One area facing shortages is New York state, where Democratic Gov. Kathy Hochul said the state had seen nearly a threefold increase in the number of reported Covid cases in one week and had broken its record for the fourth consecutive day for the highest number of Covid-19 cases. State officials called on the federal government to invoke the Defense Production Act to force manufacturers to produce more over-the-counter tests. The Democratic governor said that some 10 million at-home tests are expected to arrive in the state in the coming weeks.
Dr. Michael Mina, chief science officer at eMed, a company promoting rapid at-home testing, told CNN’s Kate Bolduan Monday that the US continues to treat testing as a “medical device,” rather than a means to allow people to go about their daily lives with minimal disruptions. That has meant the US has regulated tests in a “very slow, arduous fashion that has left the United States far behind our peer nations in terms of getting Americans access to these tests,” he said.

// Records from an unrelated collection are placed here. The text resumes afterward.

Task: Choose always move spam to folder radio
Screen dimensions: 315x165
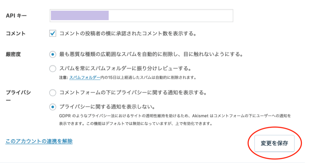Action: click(53, 69)
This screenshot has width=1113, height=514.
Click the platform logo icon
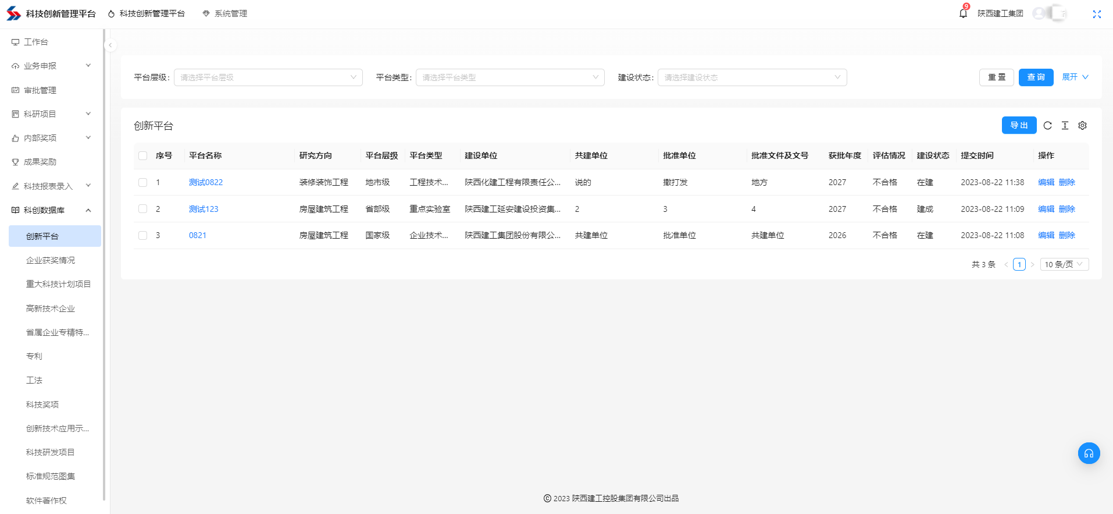point(13,13)
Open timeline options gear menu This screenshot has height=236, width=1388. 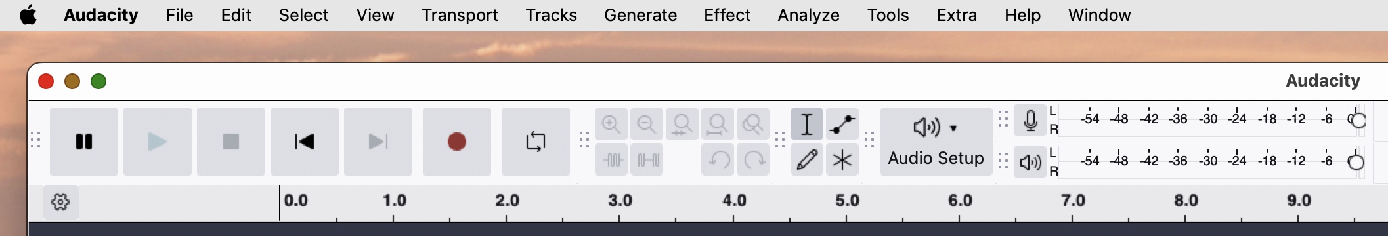(60, 202)
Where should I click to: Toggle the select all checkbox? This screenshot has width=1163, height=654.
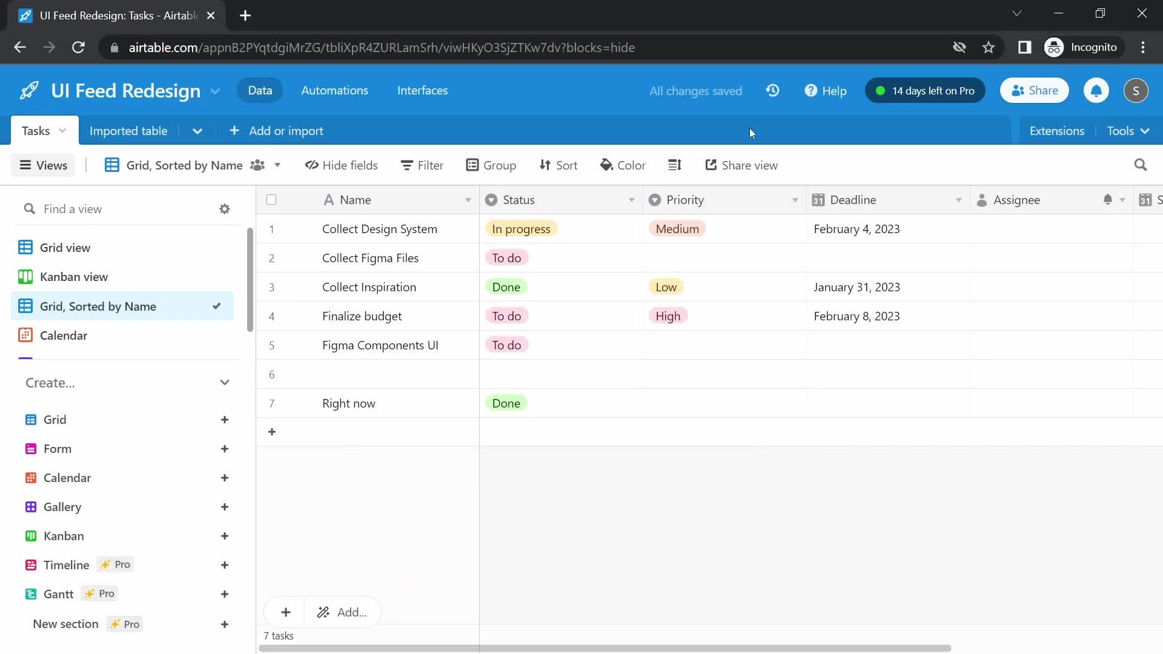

Over the weekend, Dr. Anthony Fauci, the nation’s top infectious disease specialist, said on CNN’s “State of the Union” that the US should “flood the system with testing” and “have tests available for anyone who wants them.”
But Mina noted that the message from the federal government “continues to be: ‘We’re going to…’”
“What I’ve said throughout this pandemic is if we wait and see, then by the time we’re seeing, it’s always too late to act, and unfortunately we’ve been slow to get these out to Americans,” Mina said of rapid tests. “I don’t think it’s too little, too late now, but we should absolutely be doing everything we can right now, so that a month from now, we’re not still saying, ‘We’re going to be doing this later.’”
Dr. Vivek Murthy, the US surgeon general, acknowledged Monday that the administration still has work to do on the testing front and said that Biden will have more to say about that topic in his speech.
“We have made a lot of progress this year, getting more over-the-counter tests, quadrupling our supply of tests over the last half of the year, but we’ve got to do more,” he said Monday night on CNN’s “Erin Burnett OutFront.”
“Our goal is for everyone who needs a test and wants a test to be able to access it, period, full stop.”